このドキュメントの情報は、次のソフトウェアとハードウェアのバージョンに基づくものです。

  • ファームウェア リリース 4.0 が稼働している Cisco 2006 WLC

  • Cisco 1000 シリーズ LAP

  • ファームウェア リリース 2.6 が稼働している Cisco 802.11a/b/g ワイヤレス クライアント アダプタ

  • Web 認証ログイン ページをホストする外部 Web サーバ

  • ワイヤレス クライアントに対するアドレス解決と IP アドレス割り当てに使用する DNS サーバおよび DHCP サーバ

このドキュメントの情報は、特定のラボ環境にあるデバイスに基づいて作成されたものです。このドキュメントで使用するすべてのデバイスは、クリアな(デフォルト)設定で作業を開始しています。対象のネットワークが実稼働中である場合には、どのような作業についても、その潜在的な影響について確実に理解しておく必要があります。



表記法

ドキュメント表記の詳細は、『シスコ テクニカル ティップスの表記法』を参照してください。



背景説明

Web 認証とは、有効なユーザ名とパスワードが正しく入力されるまで特定のクライアントからの IP トラフィック(DHCP 関連のパケットは除く)をコントローラで許可しないようにするレイヤ 3 セキュリティ機能です。Web 認証を使用してクライアントを認証する場合は、クライアントごとにユーザ名とパスワードを定義する必要があります。クライアントが Wireless LAN(WLAN; ワイヤレス LAN)に参加しようとする際、ログイン ウィンドウで要求される場合には、ユーザ名とパスワードを入力する必要があります。

次の機能を使用して、WLC で Web 認証を実行します。

  • デフォルト ログイン ウィンドウ

  • 修正バージョンのデフォルト ログイン ウィンドウ

  • 外部 Web サーバ(外部 Web 認証)で設定する、カスタマイズされたログイン ウィンドウ

  • コントローラにダウンロードする、カスタマイズされたログイン ウィンドウ

このドキュメントでは、外部 Web サーバからログイン スクリプトを使用するように WLC を設定する方法の説明のために設定例を提供します。



外部 Web 認証プロセス

これは、外部 Web 認証がイネーブルに設定された WLAN ネットワークにワイヤレス クライアントがアクセスを試行するときの一連のイベントのことです。

  1. クライアント(エンド ユーザ)は、www.yahoo.com などの URL を指定して Web ブラウザを開きます。

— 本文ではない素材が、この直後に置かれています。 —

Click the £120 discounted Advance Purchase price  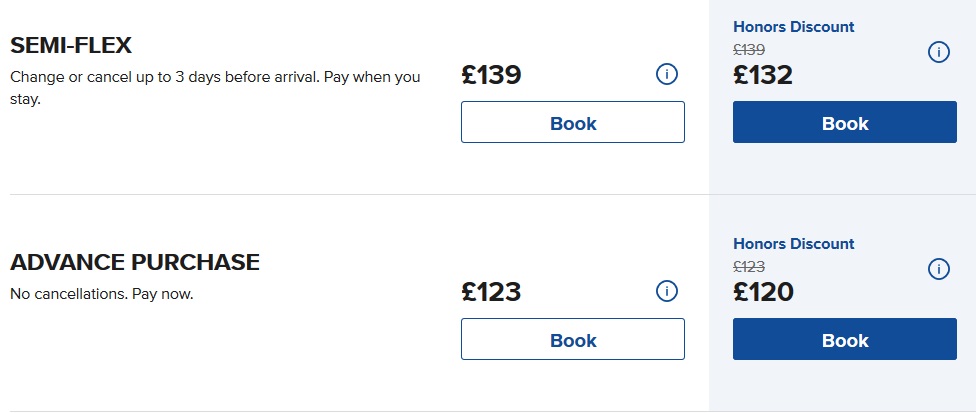pos(763,292)
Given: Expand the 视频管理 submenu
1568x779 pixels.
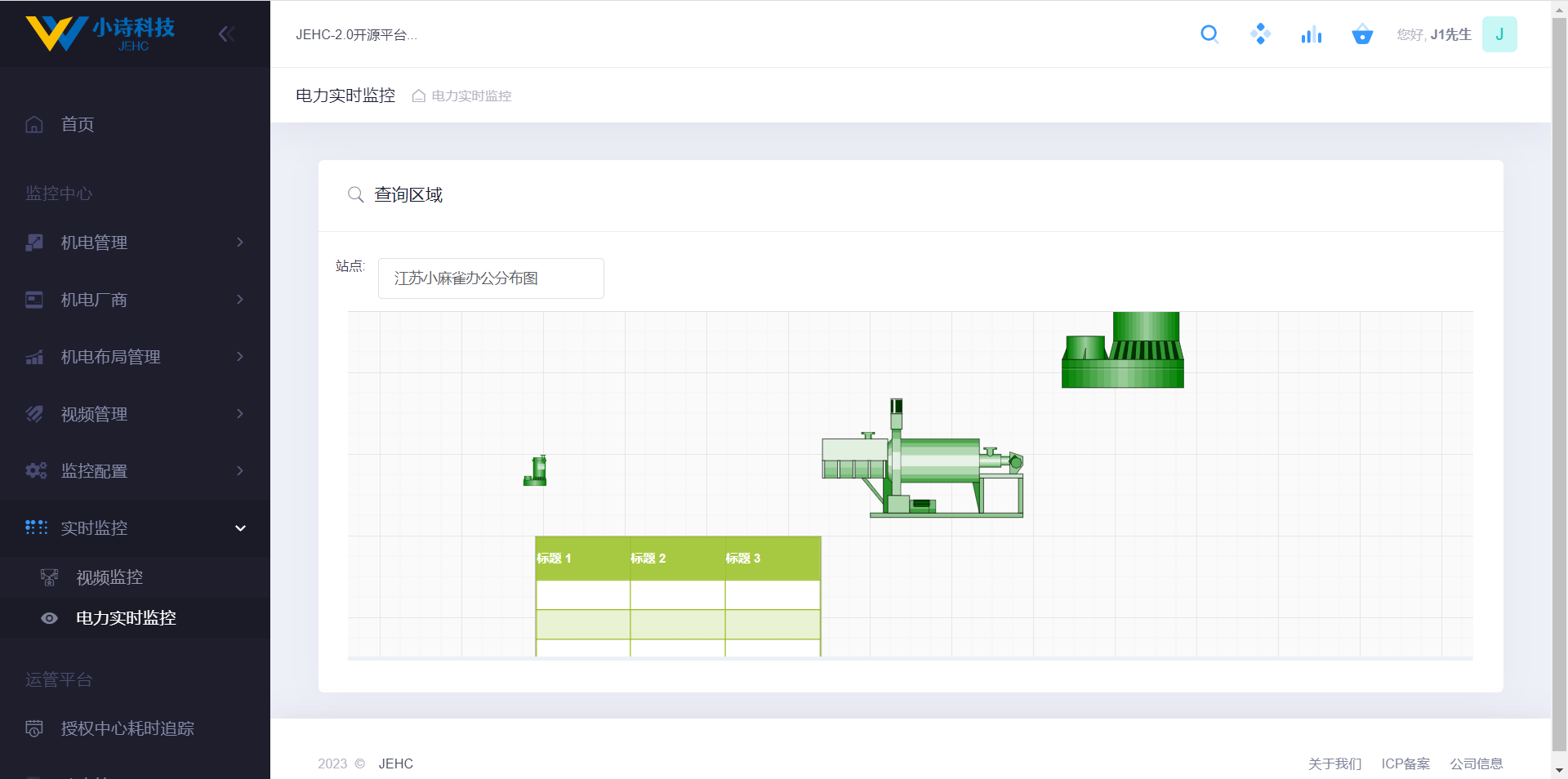Looking at the screenshot, I should pos(135,414).
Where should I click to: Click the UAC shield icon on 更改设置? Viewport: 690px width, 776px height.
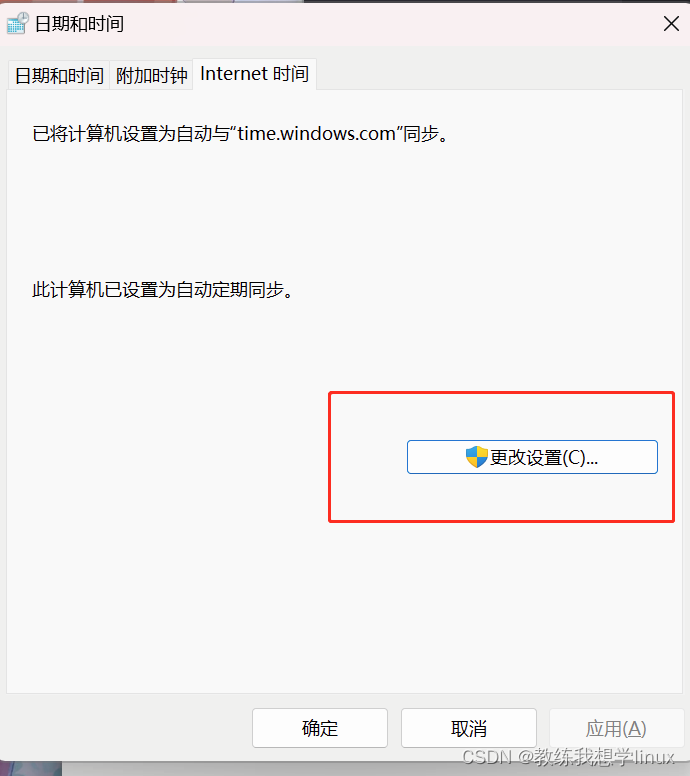click(x=477, y=457)
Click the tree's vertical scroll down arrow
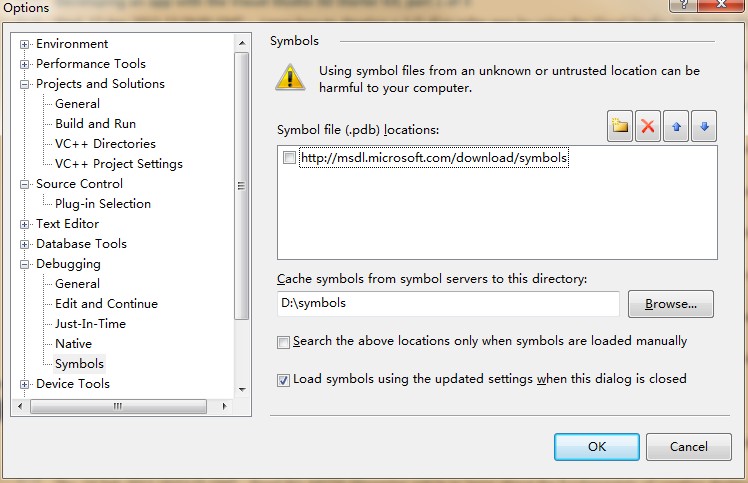Image resolution: width=748 pixels, height=483 pixels. (242, 389)
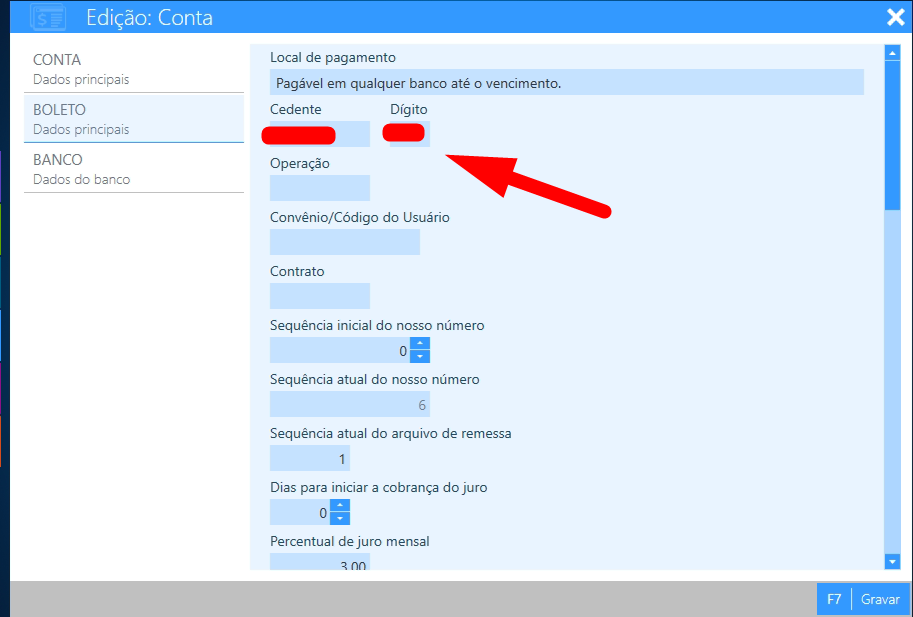Increase Sequência inicial do nosso número

tap(420, 344)
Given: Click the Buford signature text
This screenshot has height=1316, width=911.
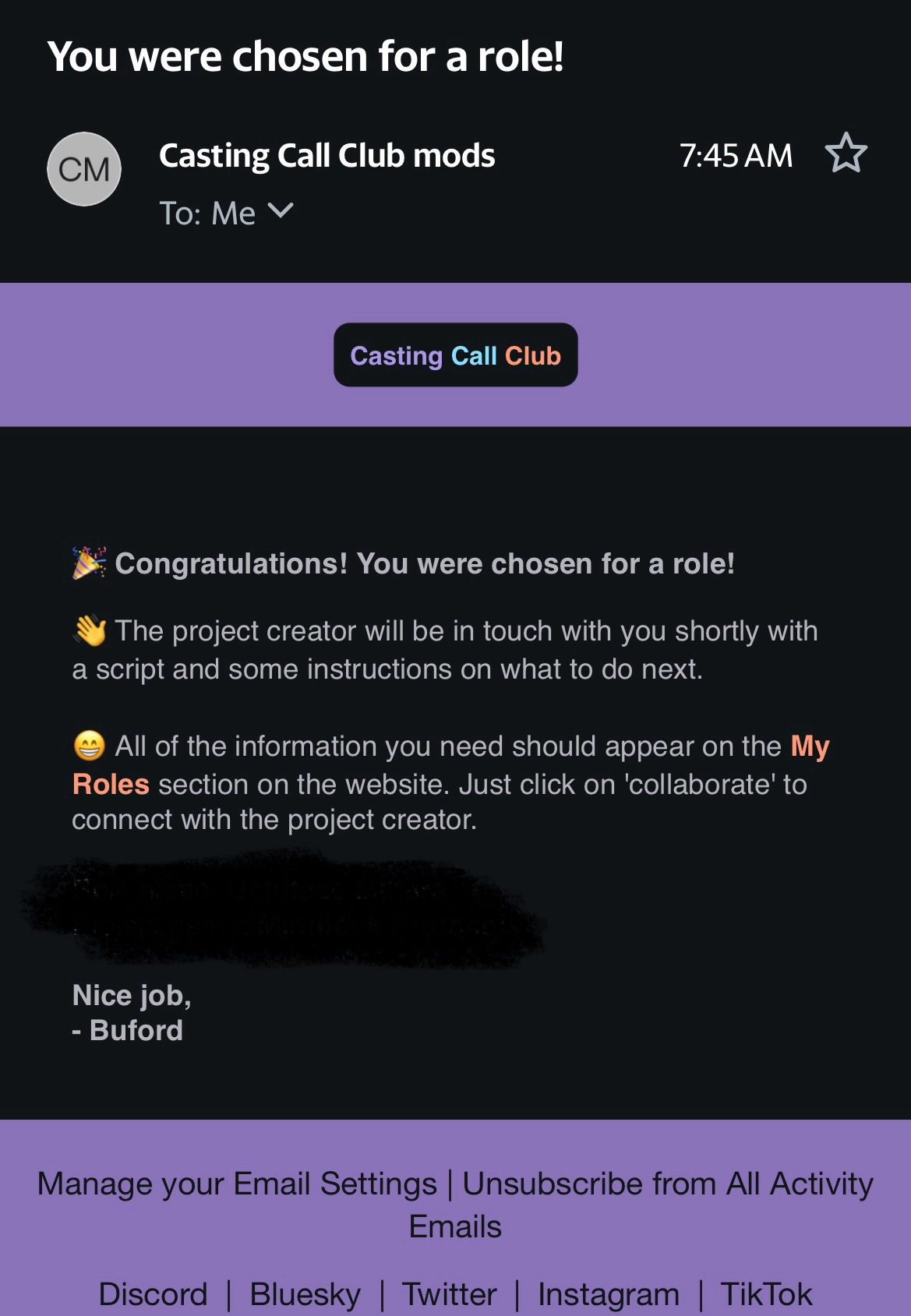Looking at the screenshot, I should pyautogui.click(x=136, y=1030).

  2. クライアントが認証されていない場合、WLC は、クライアント認証クレデンシャルを収集するため、WLC の Web サーバに要求を転送します。

  3. 外部 Web 認証を使用しているため、WLC はユーザを外部 Web サーバの URL にリダイレクトします。外部 Web 認証ログイン URL には、カスタマーがスイッチ Web サーバへの問い合わせに必要な AP_Mac_Address、client_url(www.yahoo.com)、action_URL などのパラメータが付加されます。

  4. 外部 Web サーバの URL でユーザをログイン ページに誘導します。この時点で、ユーザは事前認証 Access Control List(ACL; アクセス コントロール リスト)を使用して、閉域サイトにアクセスできます。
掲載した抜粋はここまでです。